Ekonom Prediksi Ekspor Bakal Naik Tajam jika Biden Menang Pilpres AS
JAKARTA, iNews.id - Masyarakat Amerika Serikat (AS) tengah menanti pemimpin baru melalui pemilihan presiden (Pilpres). Dua kandidat, yaitu Donald Trump Partai Republik dan Joe Biden Partai Demokrat tengah menanti hasil Pilrpres AS.
Ekonom Bank Permata Josua Pardede menuturkan, hasil Pilpres ini tidak hanya memengaruhi kehidupan masyarakat AS, tapi juga dunia karena keberadaannya sebagai negara adidaya. Dia menyebut, dari sisi kebijakan manufaktur, baik Biden maupun Trump akan cenderung menerapkan yang inward-looking, meskipun dengan derajat yang berbeda.
Hal ini tercermin dari beberapa slogan mereka, ‘American First’ dari sisi Trump, sementara Biden ‘Made in All of America’, yang keduanya menekankan tentang prioritas pemerintah AS terhadap manufaktur domestik.
"Kesamaan keduanya juga terlihat dari sentimen yang disajikan terkait invasi produk dari Tiongkok. Keduanya menganggap bahwa produk dari Tiongkok mengganggu aktivitas manufaktur di AS. Khusus Biden, akan cenderung menekan Tiongkok melalui protokol multilateral dan tidak menekankan pada kebijakan tarif, meskipun tidak disebutkan pula bahwa ia akan menunda kebijakan tarif AS," kata Josua saat dihubungi MNC Portal di Jakarta, Rabu (4/11/2020).

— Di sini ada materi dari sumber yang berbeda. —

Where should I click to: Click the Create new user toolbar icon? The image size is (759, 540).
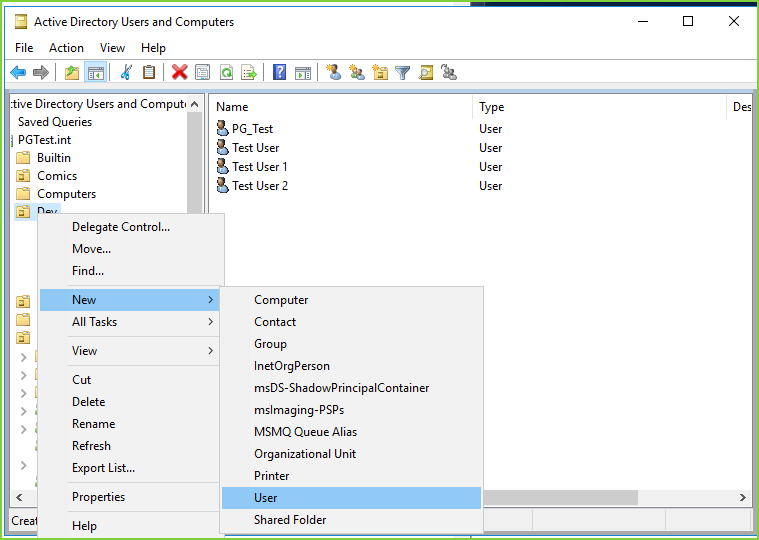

Dia juga menekankan kerja sama dengan negara AS harus diperkuat. Pasalnya, selain dengan Tiongkok, AS memungkinkan memperbaiki hubungan dagang dengan negara lain.
"Dengan kebijakan dagang keduanya yang masih cenderung menganggap Tiongkok sebagai kompetitor, maka diperkirakan pengenaan kebijakan dagang kepada Tiongkok tidak banyak berubah, meskipun mungkin bila Biden yang terpilih, maka pendekatannya akan cenderung lebih lunak," ujarnya.
Dari sisi tersebut, diperkirakan ketika Biden menang, maka tensi dagang akan cenderung lebih rendah dibandingkan dengan kepemimpinan Trump. Rendahnya tensi dagang ini kemudian akan menolong nilai komoditas global secara umum dan juga menopang stabilitas pasar keuangan global.
"Kedua hal ini akan menguntungkan ekspor dan nilai tukar Indonesia," katanya.
Sementara itu, di sisi lain, rendahnya tensi dagang tersebut akan membuat para investor di China tidak terinsentif untuk memindahkan pabriknya ke negara lain.
"Hal ini kemudian berpotensi menghambat arus aliran FDI (Foreign Direct Investment)di Indonesia," tuturnya.